----- Excerpted passage -----

Annual Report on Sustainable Practices

In keeping with the University of California's commitment to accountability, an annual report is presented to the Board of Regents each January on UC's progress toward meeting the goals in the Policy on Sustainable Practices (pdf).

Download the full report: 2016 Annual Report on Sustainable Practices (pdf) 

Some highlights:

  • Renewable energy: The first of two solar farms came online in the California Central Valley, totaling 80 megawatts, part of the largest solar purchase ever made by a U.S. university. More than 36 megawatts of combined on-site solar energy is currently installed systemwide across the campuses.
  • Sustainable investments: UC is ranked first among university investment funds, and 17th among all worldwide investment funds addressing climate change by the nonprofit Asset Owners Disclosure Project.
  • Carbon neutrality: UC Santa Barbara and UCLA have already exceeded the goal of reaching 1990 greenhouse gas emission levels by 2020.
  • Energy Efficiency: Across the university, more than 1,000 projects have registered with the Energy Efficiency Partnership (EEP) program, receiving $82 million in incentive payments and avoiding $28 million in annual energy costs. In 2016 alone, 45 UC projects participated in the program, earning $4.4 million in incentives. Those projects are projected to avoid $550,000 annually in utility bill costs due to their energy efficient design strategies.

----- Raw data -----

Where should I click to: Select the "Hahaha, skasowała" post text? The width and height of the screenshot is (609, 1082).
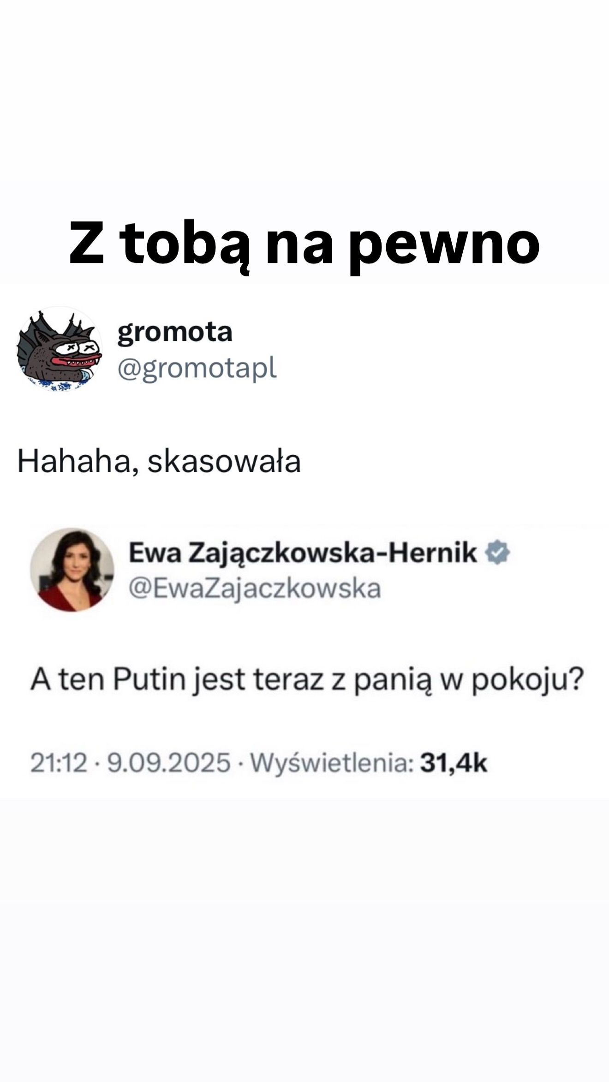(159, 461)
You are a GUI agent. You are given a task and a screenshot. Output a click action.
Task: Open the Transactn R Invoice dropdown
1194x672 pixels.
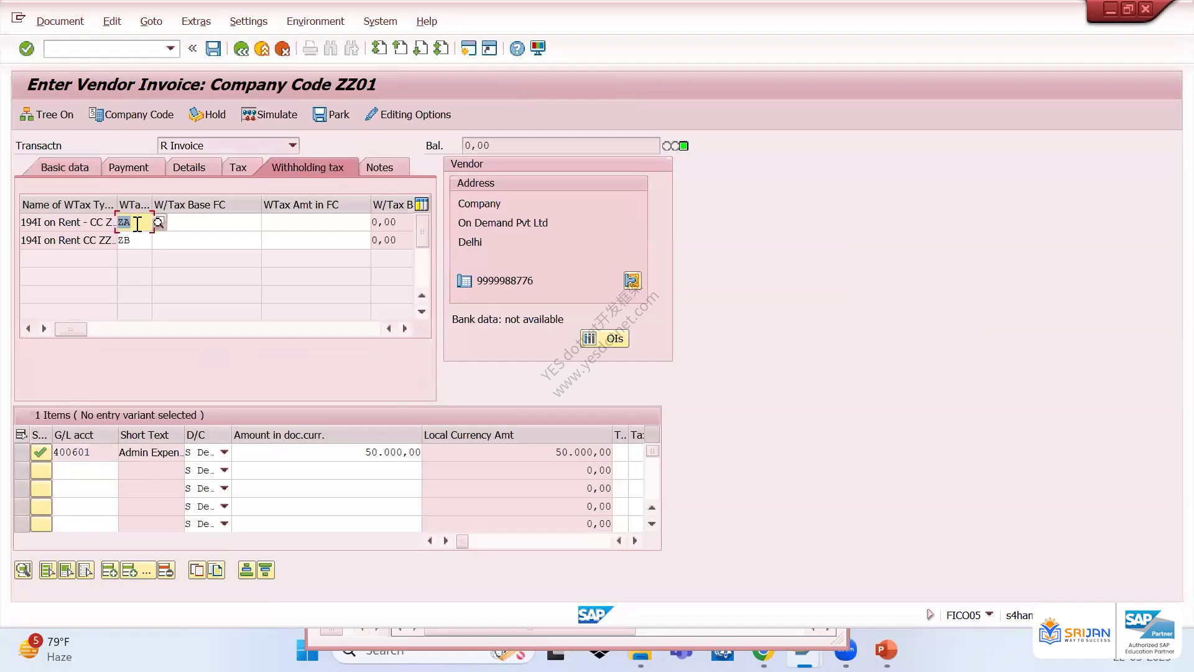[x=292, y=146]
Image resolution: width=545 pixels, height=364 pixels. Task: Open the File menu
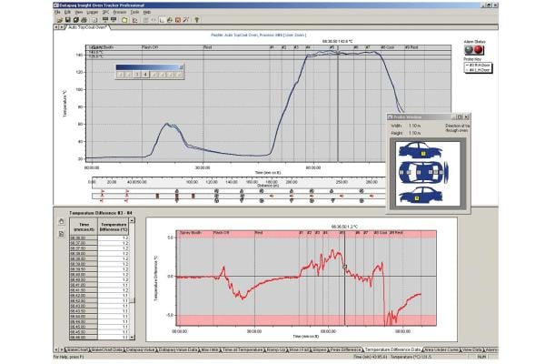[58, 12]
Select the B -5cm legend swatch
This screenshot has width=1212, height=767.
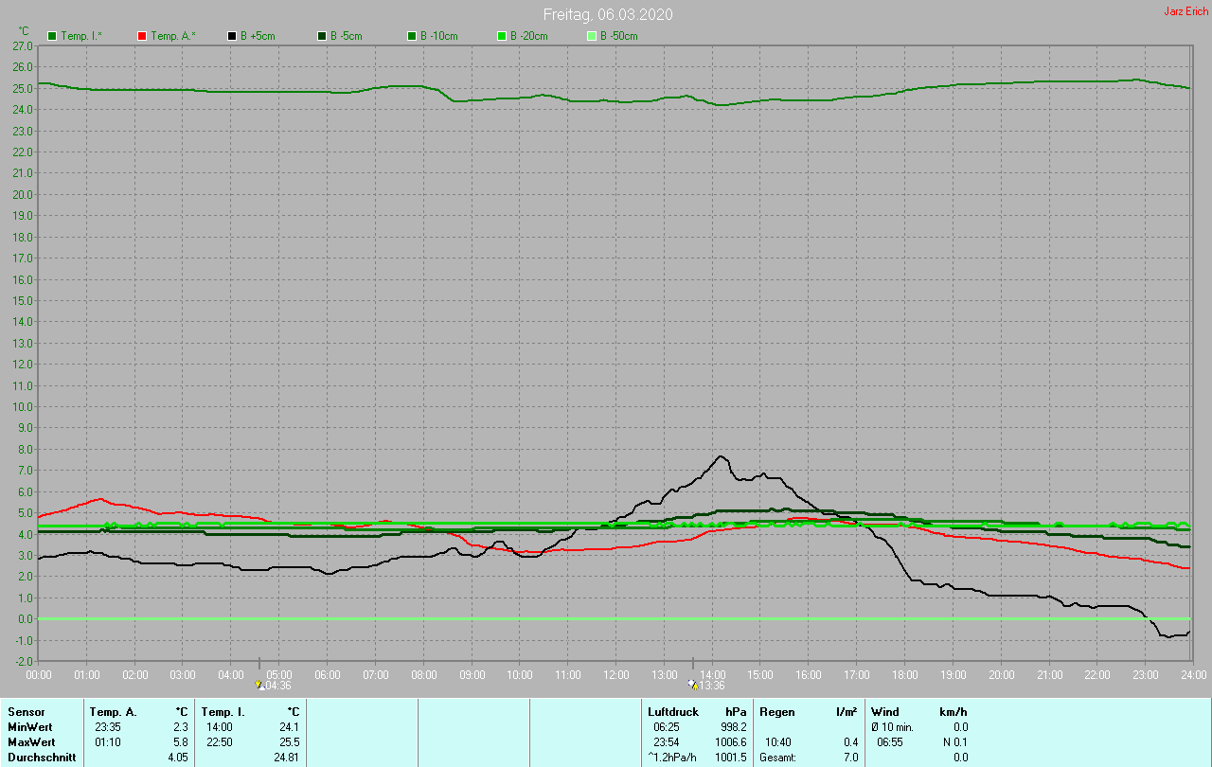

-----

**Work instruction 1:** Reproduce the sustainability report from "In keeping with" up to and including "Owners Disclosure Project.", replacing "solar farms" with "solar arrays".
**Work instruction 2:** According to the sustainability report, which UC campuses have already exceeded the goal of reaching 1990 greenhouse gas emission levels by 2020?
**Work instruction 3:** Write the next part of the sustainability report, picking up after its final sentence.

**Exercise answer 1:**
In keeping with the University of California's commitment to accountability, an annual report is presented to the Board of Regents each January on UC's progress toward meeting the goals in the Policy on Sustainable Practices (pdf).

Download the full report: 2016 Annual Report on Sustainable Practices (pdf) 

Some highlights:

  • Renewable energy: The first of two solar arrays came online in the California Central Valley, totaling 80 megawatts, part of the largest solar purchase ever made by a U.S. university. More than 36 megawatts of combined on-site solar energy is currently installed systemwide across the campuses.
  • Sustainable investments: UC is ranked first among university investment funds, and 17th among all worldwide investment funds addressing climate change by the nonprofit Asset Owners Disclosure Project.

**Exercise answer 2:** UC Santa Barbara and UCLA.

**Exercise answer 3:**
  • Food sustainability: Over 20 percent of UC food purchases from 2015–2016 were sourced from sustainable products. Seven of the 10 campuses and five medical centers have certified at least one foodservice facility as a green business.
  • Water use: Four out of 10 campuses already meet or exceed the 2025 goal to reduce per capita water use by 36 percent. In total, campuses saved enough potable water in 2016 to fill 647 Olympic sized swimming pools.
  • Waste: In 2015–2016, 69 percent of waste was diverted from landfills. UC sends 198 pounds per person to landfills per year, 26 percent less than the average of other comparable universities.